(Your instructions)
Copy out every row below word for word, with nothing changed.

Stored data:
<<<<

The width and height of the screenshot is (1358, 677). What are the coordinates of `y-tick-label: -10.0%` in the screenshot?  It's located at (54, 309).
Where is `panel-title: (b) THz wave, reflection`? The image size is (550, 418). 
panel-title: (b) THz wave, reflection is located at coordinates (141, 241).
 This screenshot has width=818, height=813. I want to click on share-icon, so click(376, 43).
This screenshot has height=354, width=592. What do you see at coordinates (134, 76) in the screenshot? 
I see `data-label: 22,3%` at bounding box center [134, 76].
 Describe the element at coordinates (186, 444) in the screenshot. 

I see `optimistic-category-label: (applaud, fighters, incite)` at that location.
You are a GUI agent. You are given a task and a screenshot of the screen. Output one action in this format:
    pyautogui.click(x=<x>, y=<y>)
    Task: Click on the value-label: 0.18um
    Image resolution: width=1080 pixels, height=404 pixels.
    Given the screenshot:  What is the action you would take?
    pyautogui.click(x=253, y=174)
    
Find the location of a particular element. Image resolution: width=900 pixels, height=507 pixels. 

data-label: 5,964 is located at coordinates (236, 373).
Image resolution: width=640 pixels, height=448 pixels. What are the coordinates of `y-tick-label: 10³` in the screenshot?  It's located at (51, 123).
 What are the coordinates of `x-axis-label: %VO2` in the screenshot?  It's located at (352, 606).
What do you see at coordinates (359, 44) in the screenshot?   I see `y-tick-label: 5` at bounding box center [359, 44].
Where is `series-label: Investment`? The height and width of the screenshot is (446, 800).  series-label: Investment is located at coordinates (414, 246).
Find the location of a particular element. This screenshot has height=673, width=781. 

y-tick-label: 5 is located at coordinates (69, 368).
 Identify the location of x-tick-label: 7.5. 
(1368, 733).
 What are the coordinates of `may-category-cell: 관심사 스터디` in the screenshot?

>>>>

(Solution for this exercise)
The width and height of the screenshot is (1358, 677). What are the coordinates of `y-tick-label: -10.0%` in the screenshot?  It's located at (54, 309).
Where is `panel-title: (b) THz wave, reflection`? The image size is (550, 418). 
panel-title: (b) THz wave, reflection is located at coordinates (141, 241).
 This screenshot has width=818, height=813. I want to click on share-icon, so click(376, 43).
This screenshot has height=354, width=592. What do you see at coordinates (134, 76) in the screenshot? 
I see `data-label: 22,3%` at bounding box center [134, 76].
 Describe the element at coordinates (186, 444) in the screenshot. 

I see `optimistic-category-label: (applaud, fighters, incite)` at that location.
You are a GUI agent. You are given a task and a screenshot of the screen. Output one action in this format:
    pyautogui.click(x=<x>, y=<y>)
    Task: Click on the value-label: 0.18um
    Image resolution: width=1080 pixels, height=404 pixels.
    Given the screenshot:  What is the action you would take?
    pyautogui.click(x=253, y=174)
    
Find the location of a particular element. Image resolution: width=900 pixels, height=507 pixels. 

data-label: 5,964 is located at coordinates (236, 373).
Image resolution: width=640 pixels, height=448 pixels. What are the coordinates of `y-tick-label: 10³` in the screenshot?  It's located at (51, 123).
 What are the coordinates of `x-axis-label: %VO2` in the screenshot?  It's located at (352, 606).
What do you see at coordinates (359, 44) in the screenshot?   I see `y-tick-label: 5` at bounding box center [359, 44].
Where is `series-label: Investment`? The height and width of the screenshot is (446, 800).  series-label: Investment is located at coordinates (414, 246).
Find the location of a particular element. This screenshot has height=673, width=781. 

y-tick-label: 5 is located at coordinates (69, 368).
 Identify the location of x-tick-label: 7.5. 
(1368, 733).
 What are the coordinates of `may-category-cell: 관심사 스터디` in the screenshot?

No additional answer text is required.